When I was seven months pregnant with my first son my straight talking OB responded to my umpteenth question about light cramping with: “I think its time to stop worrying about the pregnancy and start worrying about the baby.”
We worry, research, learn, and practice the stage we are in right now. But with parenting, and maybe other things, it is the next stage that offers the challenges.
Don’t even get me started about the “birth plan” the document that parents to be create to help have a joyous birth experience with massages, music, scented candles etc. My birth plan did not include, Boston, being without my husband, but WITH my mother, having to fight for an ambulance transfer, being parked in peri-natal while I was in transition, or having a natural birth 7 weeks early. The whole thing happened on its own. Baby wanted out. Baby came out. Some one caught him. No plan. No candles. No music- which I wouldn’t have freaking heard anyways.
Our family hasn’t hit the real meat of the parenting stuff…peer pressure, scheduling and prioritizing interests, all that is teenage hood. We are still wearing capes to school. There are many things behind us: sleep training, teething, hitting, and in my opinion the winner for things that don’t even need to be considered and for which there is a library of literature- potty training. I’m trying to think of one piece of this that actually merited any worry at all.

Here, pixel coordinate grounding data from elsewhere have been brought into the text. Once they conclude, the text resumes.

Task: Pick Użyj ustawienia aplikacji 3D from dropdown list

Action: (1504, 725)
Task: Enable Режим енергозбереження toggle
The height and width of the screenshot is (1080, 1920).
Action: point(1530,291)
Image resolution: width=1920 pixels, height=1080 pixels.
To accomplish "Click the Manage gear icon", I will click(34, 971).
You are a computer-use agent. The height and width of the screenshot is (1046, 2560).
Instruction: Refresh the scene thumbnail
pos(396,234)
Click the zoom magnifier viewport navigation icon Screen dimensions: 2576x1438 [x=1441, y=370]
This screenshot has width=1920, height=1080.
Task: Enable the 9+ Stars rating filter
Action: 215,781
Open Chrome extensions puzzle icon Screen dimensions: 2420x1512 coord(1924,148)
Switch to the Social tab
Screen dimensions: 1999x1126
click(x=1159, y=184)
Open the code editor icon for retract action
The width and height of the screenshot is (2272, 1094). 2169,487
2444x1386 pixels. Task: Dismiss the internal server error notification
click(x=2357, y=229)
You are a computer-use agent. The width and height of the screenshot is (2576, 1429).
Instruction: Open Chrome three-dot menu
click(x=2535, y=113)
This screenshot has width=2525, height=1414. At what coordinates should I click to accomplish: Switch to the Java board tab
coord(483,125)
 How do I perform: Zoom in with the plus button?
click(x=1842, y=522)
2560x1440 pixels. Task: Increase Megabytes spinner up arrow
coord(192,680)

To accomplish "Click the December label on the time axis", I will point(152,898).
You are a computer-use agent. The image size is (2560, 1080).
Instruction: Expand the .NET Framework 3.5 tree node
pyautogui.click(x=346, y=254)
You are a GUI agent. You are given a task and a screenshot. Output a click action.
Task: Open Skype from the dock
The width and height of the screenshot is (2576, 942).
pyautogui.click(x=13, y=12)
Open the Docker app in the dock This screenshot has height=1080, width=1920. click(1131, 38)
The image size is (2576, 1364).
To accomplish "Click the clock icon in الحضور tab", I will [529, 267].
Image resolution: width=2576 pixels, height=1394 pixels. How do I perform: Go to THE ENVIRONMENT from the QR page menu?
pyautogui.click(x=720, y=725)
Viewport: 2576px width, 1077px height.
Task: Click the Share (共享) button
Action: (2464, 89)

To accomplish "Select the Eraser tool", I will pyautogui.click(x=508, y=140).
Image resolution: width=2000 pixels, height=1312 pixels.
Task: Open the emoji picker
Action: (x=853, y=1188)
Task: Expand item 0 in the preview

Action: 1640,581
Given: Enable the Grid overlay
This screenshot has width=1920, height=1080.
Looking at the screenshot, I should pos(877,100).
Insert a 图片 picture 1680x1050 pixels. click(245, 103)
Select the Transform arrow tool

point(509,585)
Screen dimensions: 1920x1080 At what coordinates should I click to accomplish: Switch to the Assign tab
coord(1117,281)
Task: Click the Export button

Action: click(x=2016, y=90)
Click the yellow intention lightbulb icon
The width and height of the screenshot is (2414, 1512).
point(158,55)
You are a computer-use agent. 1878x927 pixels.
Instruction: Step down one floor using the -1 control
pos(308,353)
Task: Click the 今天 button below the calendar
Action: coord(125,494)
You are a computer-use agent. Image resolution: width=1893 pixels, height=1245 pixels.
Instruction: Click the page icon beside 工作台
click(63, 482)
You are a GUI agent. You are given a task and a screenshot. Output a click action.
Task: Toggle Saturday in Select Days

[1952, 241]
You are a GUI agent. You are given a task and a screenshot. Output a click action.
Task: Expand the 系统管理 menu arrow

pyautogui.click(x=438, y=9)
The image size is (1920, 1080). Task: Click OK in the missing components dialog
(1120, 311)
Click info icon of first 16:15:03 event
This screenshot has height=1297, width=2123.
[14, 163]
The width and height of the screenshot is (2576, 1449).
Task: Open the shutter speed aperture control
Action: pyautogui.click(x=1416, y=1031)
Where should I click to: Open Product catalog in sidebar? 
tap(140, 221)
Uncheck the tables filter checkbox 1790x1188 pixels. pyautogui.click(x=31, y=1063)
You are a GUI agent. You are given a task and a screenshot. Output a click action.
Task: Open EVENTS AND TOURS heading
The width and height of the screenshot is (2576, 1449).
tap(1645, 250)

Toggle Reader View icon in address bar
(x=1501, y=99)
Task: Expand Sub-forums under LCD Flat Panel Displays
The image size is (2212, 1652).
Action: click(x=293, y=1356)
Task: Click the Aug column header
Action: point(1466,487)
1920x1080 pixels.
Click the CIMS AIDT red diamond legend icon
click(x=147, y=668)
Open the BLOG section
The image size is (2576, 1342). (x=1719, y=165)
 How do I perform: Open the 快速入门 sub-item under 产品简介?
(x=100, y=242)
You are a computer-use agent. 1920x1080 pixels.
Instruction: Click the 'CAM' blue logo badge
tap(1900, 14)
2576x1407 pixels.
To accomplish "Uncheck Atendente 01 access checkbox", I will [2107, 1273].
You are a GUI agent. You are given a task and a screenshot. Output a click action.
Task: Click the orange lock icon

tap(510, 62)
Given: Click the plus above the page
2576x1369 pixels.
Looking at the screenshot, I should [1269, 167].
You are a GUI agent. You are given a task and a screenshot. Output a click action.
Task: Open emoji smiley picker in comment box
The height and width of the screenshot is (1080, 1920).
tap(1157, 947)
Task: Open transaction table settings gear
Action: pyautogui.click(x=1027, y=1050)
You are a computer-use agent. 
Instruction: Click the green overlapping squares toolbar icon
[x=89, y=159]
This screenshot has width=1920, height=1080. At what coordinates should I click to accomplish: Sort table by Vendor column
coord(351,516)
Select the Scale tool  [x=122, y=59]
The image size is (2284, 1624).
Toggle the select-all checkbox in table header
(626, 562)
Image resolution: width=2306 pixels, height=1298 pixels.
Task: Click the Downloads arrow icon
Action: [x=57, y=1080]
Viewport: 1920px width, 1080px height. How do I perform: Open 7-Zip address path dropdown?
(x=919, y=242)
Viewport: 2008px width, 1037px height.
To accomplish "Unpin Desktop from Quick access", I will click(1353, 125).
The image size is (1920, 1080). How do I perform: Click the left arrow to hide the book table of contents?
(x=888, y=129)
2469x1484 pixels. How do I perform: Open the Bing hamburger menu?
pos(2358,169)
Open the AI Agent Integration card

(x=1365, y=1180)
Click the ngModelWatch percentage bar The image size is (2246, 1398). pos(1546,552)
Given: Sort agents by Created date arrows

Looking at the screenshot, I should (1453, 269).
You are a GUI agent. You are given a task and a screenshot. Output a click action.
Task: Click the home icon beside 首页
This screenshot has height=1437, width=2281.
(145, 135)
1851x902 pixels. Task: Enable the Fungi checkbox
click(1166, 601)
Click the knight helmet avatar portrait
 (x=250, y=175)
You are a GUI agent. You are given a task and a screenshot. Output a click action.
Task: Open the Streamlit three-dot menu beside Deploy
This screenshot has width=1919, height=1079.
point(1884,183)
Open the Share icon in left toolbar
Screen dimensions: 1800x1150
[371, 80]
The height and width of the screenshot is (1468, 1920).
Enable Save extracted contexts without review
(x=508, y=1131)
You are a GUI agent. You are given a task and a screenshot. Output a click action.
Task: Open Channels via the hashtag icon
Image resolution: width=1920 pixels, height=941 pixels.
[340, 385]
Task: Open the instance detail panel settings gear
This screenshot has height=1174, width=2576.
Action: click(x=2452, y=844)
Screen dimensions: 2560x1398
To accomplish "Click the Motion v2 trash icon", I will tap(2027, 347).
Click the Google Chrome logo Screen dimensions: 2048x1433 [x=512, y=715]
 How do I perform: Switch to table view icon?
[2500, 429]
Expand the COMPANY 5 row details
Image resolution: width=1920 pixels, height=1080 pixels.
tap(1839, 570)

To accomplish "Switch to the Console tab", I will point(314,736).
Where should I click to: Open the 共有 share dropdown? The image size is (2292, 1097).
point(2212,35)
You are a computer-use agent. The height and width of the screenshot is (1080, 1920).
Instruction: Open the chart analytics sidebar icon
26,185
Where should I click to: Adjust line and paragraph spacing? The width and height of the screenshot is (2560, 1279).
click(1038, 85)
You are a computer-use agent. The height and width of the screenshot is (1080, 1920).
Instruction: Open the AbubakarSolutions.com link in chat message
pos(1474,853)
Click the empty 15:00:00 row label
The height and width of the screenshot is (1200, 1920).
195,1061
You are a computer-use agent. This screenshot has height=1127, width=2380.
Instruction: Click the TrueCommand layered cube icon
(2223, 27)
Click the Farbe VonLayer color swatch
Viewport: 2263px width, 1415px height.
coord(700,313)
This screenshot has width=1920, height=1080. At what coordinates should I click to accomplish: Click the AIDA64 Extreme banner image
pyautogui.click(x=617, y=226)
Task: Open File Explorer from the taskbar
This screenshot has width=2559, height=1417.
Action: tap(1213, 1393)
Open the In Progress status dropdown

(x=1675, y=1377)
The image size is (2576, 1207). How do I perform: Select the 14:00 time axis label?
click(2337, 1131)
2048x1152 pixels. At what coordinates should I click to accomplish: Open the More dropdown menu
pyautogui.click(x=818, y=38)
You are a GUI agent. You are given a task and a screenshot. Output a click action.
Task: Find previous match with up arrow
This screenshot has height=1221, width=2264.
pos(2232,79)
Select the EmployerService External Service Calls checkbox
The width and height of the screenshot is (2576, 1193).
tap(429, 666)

When Leo was “potty trained” at 16 months, and in the little toddler class at school, the big toddler teachers asked me to come in and speak with the parents about potty training. I resisted, saying “we did nothing.” In I went though, and spoke to 8 families about doing nothing. This was before Parenting on Track, when I realized doing nothing was a parenting strategy. With Oliver we did little, with Leo less. There were three people in his family using the toilet. So he did. We never pulled out Oliver’s plastic potty. At 5 Leo is still wearing a pull up to bed nightly. We don’t talk about it. He tells us when there are 1/3 pull ups left and we buy another pack. We also don’t ask our kids if they need to pee, nor do we remind them to pee before car rides or anything else. Pretty sure there is a natural consequence that can help teach that. Is it inconvenient and annoying to pull over 15 minutes into a 6 hour drive? Yes. Do I value my kid’s ability to listen to his body? Yes Yes Yes. Three yesses trump one.
I used to resist the word “training”. It felt un-holisitic, too regimented, and as if it required discipline (mine.) Now it is OK, because Vicki uses it, but it is not my favorite. When Oliver was eight months old he was still sleeping in our bed. He had colic, reflux, and nursed every 1.5 hours. It was horrible. Not at all the lovely “nursing in, family bed” sort of image. More the sour milk, rumpled, wriggly, throw the baby out the window sort of image. Talking on the phone to a friend in 3 day old pjs she offered the pep talk and the phrase that got me through the next few weeks. ‘The gift of sleep.” By training Oliver to sleep in his own crib, and fall asleep without nursing he would have a gift for life. It could be the first step towards his independence.
With the TV volume up, Steve and I held hands through his crying. We decided not to do any words or pats of comfort. Easier to do everything at once, suffer hard but make great gains. Instead of three weeks of hell it was three days. Almost the whole night the first night (or so it seemed to our addled brains_ 3 hours the second night, and about 45 minutes the third. Then the change. Baby, mom and dad who had rest for the first time in his life, what seemed like her life, and three months respectively. Thank freaking god. I still haven’t met the family whose kid goes to sleep easily on his/her own that hasn’t done that sort of hard core “cry it out” training. It would be interesting to hear differently.
So as I am typing this up the school nurse calls. Oliver is in her office complaining of a stomach ache. He has been in twice today already. He seems chipper she reports, bounced in with a smile. I explain that he has spent a month with off and on stomach aches, and I have been largely ignoring them due to his incredibly happy affect when he reports them. They seem to disappear in 15 minutes, after using the bathroom, when dinner ends, or when something fun comes up. Whichever comes first. I am going to feel like a total jackass if he has something terribly wrong, but I am using my old baby monitor logic. If they really need me I will hear them. If he is really sick I will know.
It did make me research symptom tracker apps for the iPhone, thinking we could tap the body part, slide a pain scale, and tag it with notes, environmental factors, time of day etc. Then animate the whole thing. It would be super useful for hypochondriacs, and or data geeks. Maybe I will build it. After the procrastination app.
What about those stomach aches? Stress, Food sensitivity, some sort of 6 week bug, or the school nurse tells me “stomach migraines” a new diagnosis for kids who have undifferentiated recurring remitting stomach pain. Yikes. I don’t want to gloss over a real problem, but I also don’t want worry and fear to become its own problem. How do we tease out when worry can lead to preparedness, and when it just derails us? I guess experience. Or guessing. Or experienced guessing.
We worry, research, learn, and practice the stage we are in right now. But with parenting, and maybe other things, it is the next stage that offers the challenges. So best to be prepared for that stage. Or maybe not.